By Shawna Allen, MA
Validation is the act of letting someone else know that their experience is real. Validation is an important part of letting kids know that you understand them, their emotions, and their thoughts. Being understood helps a child feel connected and supported. When a child is understood, it helps them accept their emotions as real and encourages self-compassion and the ability for them to be empathic with others.
What validation is:
- Listen to your child. Try to avoid telling them what to do. Instead, listen closely!
- Respect what your child is saying about their experience.
- Let your child know that you can understand their experience by restating it to them.
- Be curious! Ask questions about all the factors that may have contributed to their experience.
- Create an environment where your child can share their concerns with you. Even if you don’t think the problem is of real concern, it may be to your child.
Ways to validate at home:
- Validate the valid
It can be hard to validate your child when they are making a choice you do not agree with. However, you can still validate the things that are valid. This includes their emotions, thoughts, and who they are as a person.

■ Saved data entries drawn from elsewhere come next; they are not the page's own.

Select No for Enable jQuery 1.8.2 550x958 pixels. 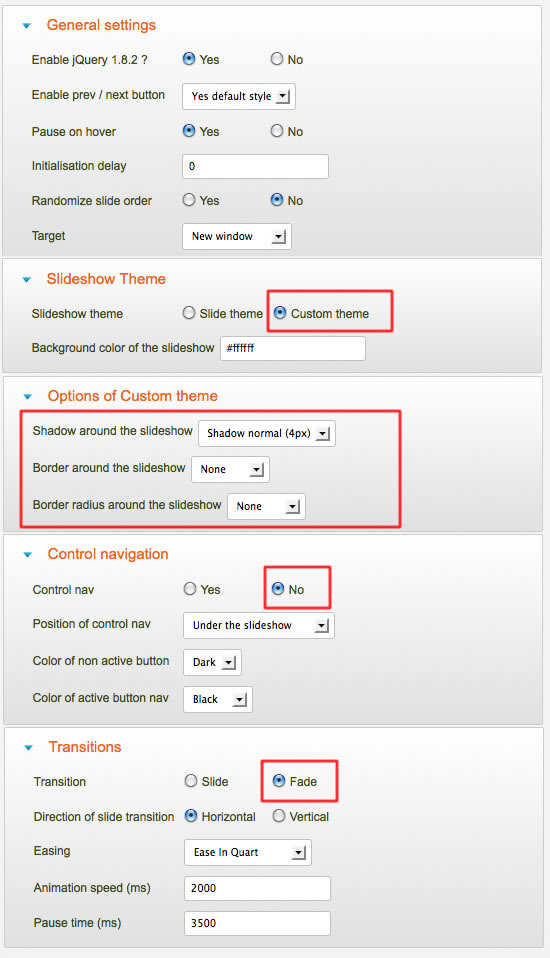[x=277, y=59]
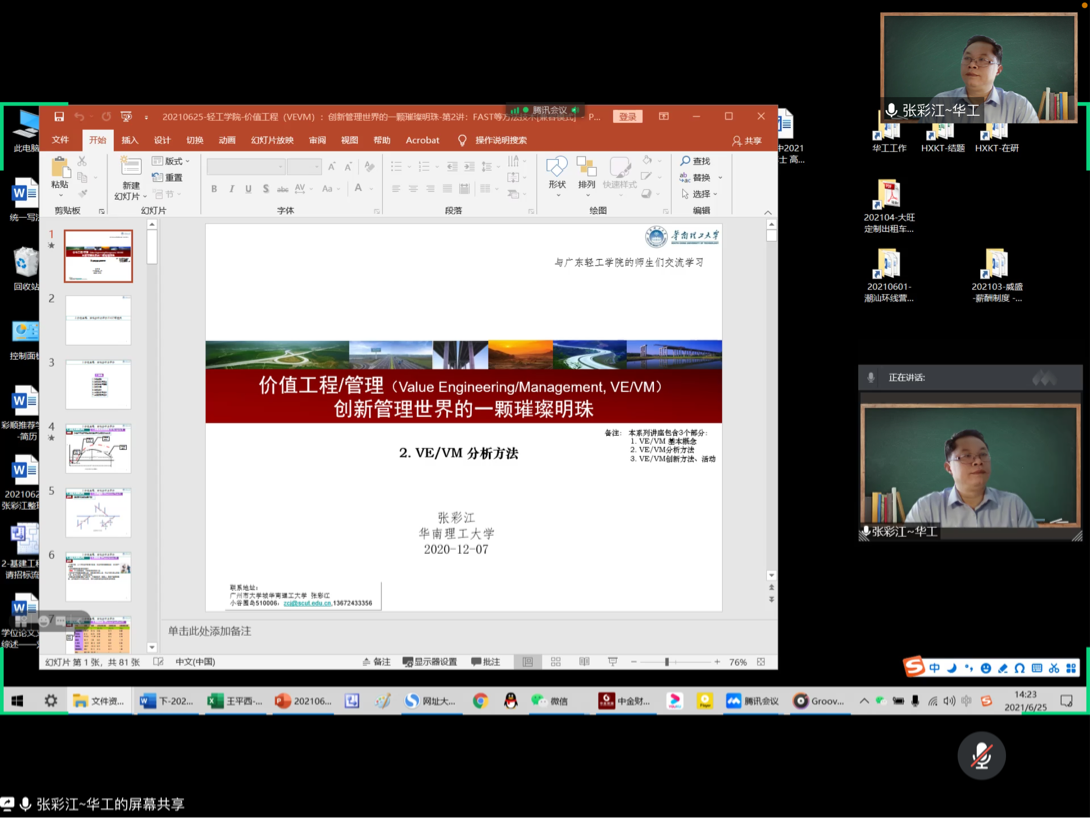Image resolution: width=1090 pixels, height=818 pixels.
Task: Toggle the 备注 notes pane
Action: 376,662
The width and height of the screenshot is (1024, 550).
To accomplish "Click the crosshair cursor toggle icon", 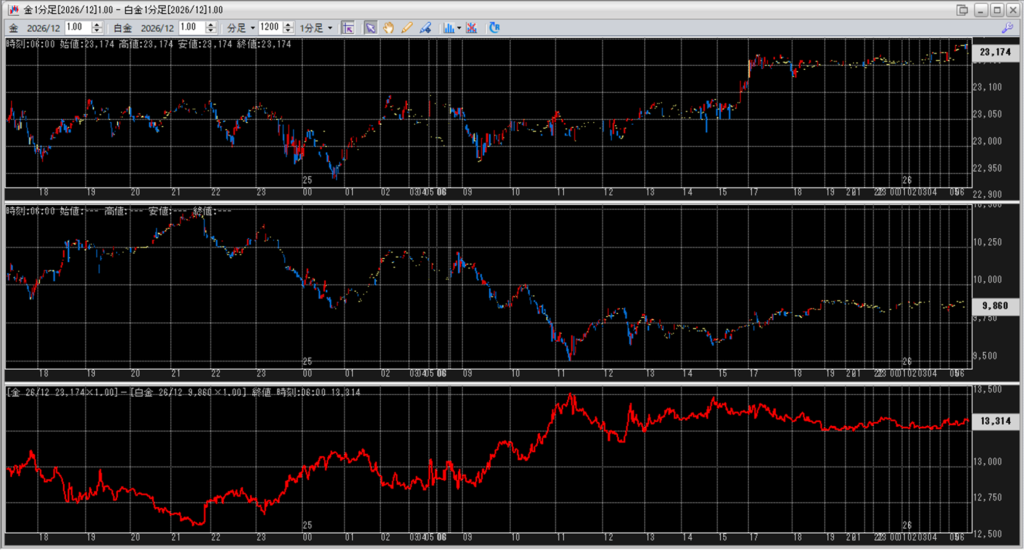I will pyautogui.click(x=348, y=28).
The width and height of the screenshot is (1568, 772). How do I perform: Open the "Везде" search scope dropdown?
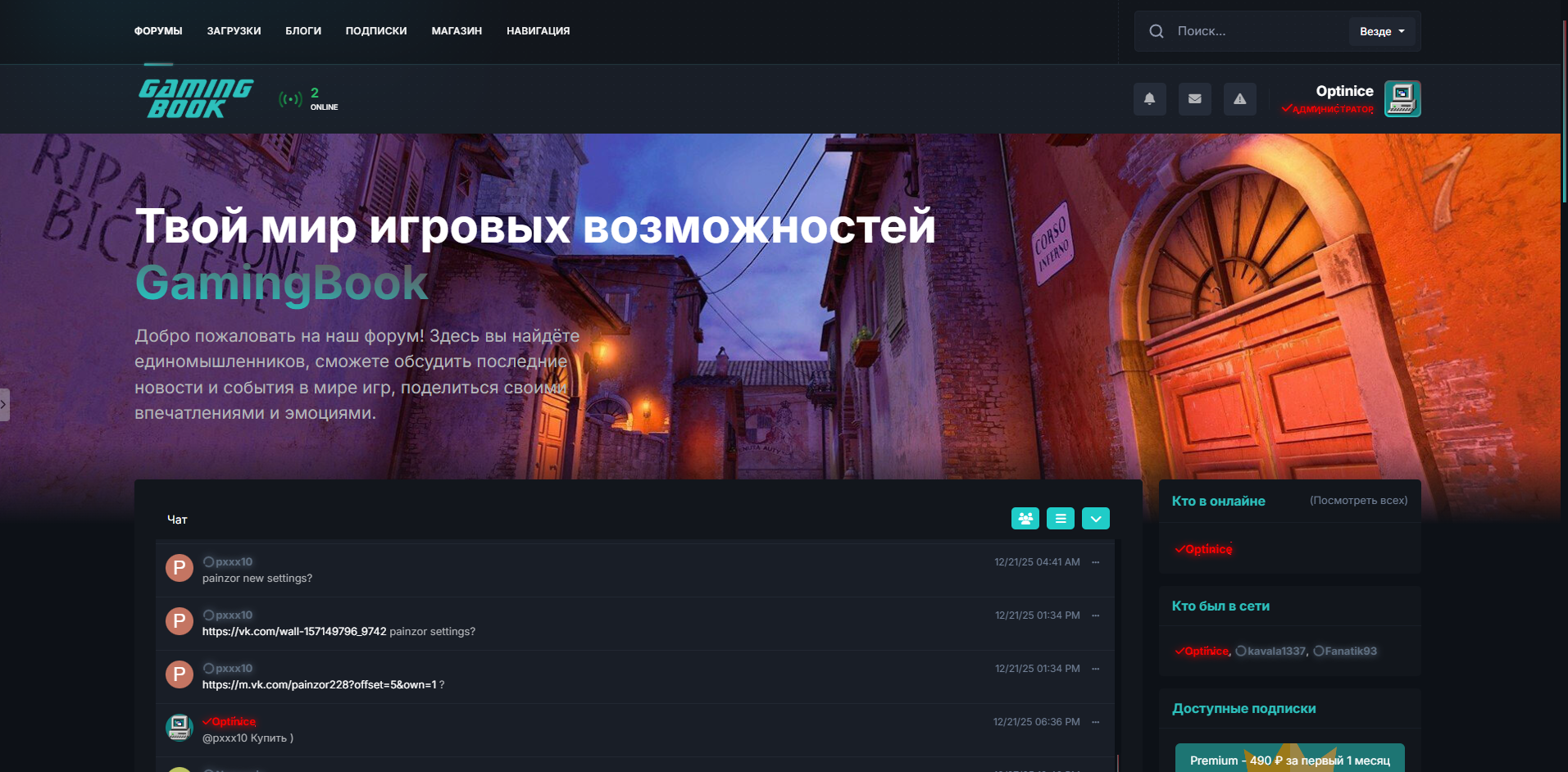1381,31
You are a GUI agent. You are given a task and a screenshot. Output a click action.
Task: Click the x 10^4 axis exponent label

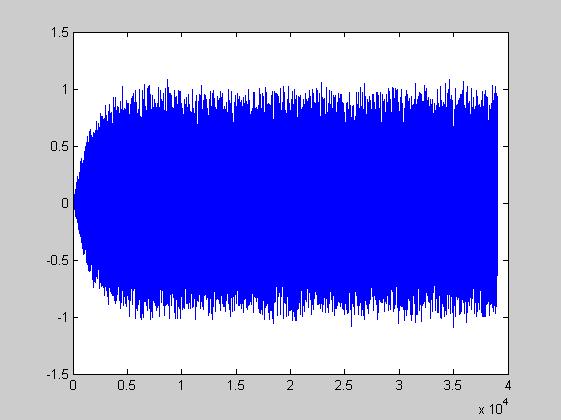(493, 407)
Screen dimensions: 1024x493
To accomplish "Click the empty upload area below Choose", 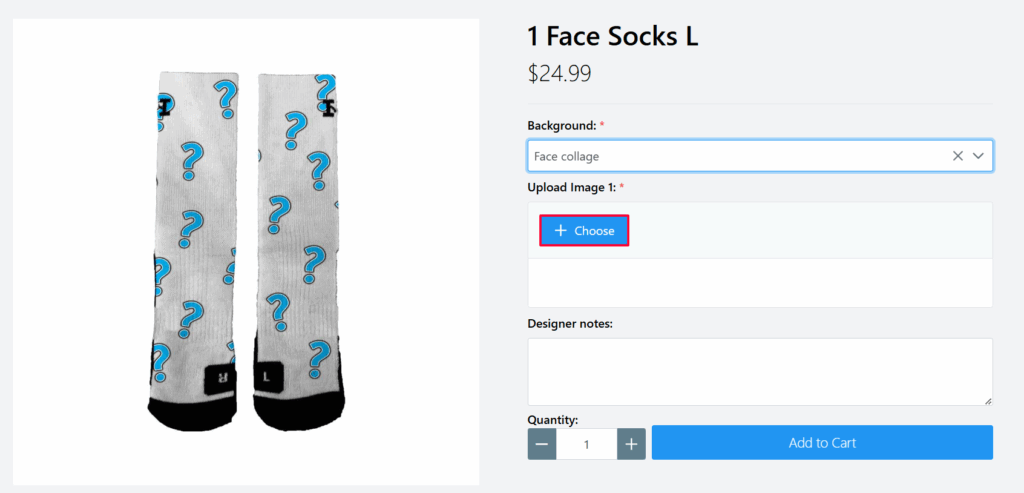I will click(x=759, y=283).
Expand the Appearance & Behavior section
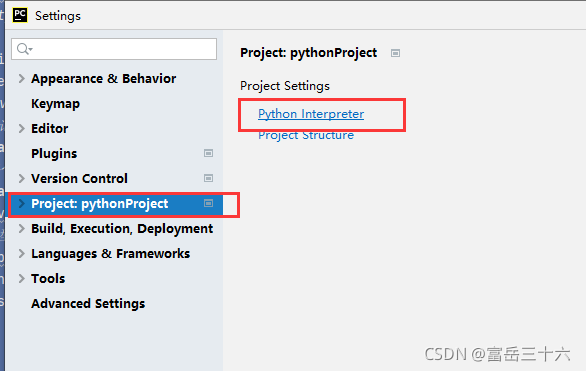586x371 pixels. pos(22,78)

You can accept your child without condoning all their choices and behaviours.
- For example, if your child is upset because they did poorly on a test that they did not study for, you can validate the emotion without validating the behaviour.
- Communicate understanding
When talking to your child, it is important that you communicate to them that you understand where they are coming from in an authentic way.
- Avoid using “but” when validating your child’s feelings.
- Instead of “it makes sense why you feel angry, but this is why you’re wrong” try “it makes sense why you are feeling angry, this must be very frustrating.”
- Recognize your own emotions
It can be challenging to validate your child in a genuine way if you are experiencing strong emotions in the moment. It can be helpful to focus on ways to be mindful of and cope with your own emotions. This will allow you to better manage how you respond to your child’s feelings in the moment.
- Think about past experiences
If you are having a hard time validating your child, it can be helpful to think about what your child has been through and how it may be contributing to their behaviour. Once you validate their feelings, and communicate understanding, you can help them see the connection between their feelings and behaviour.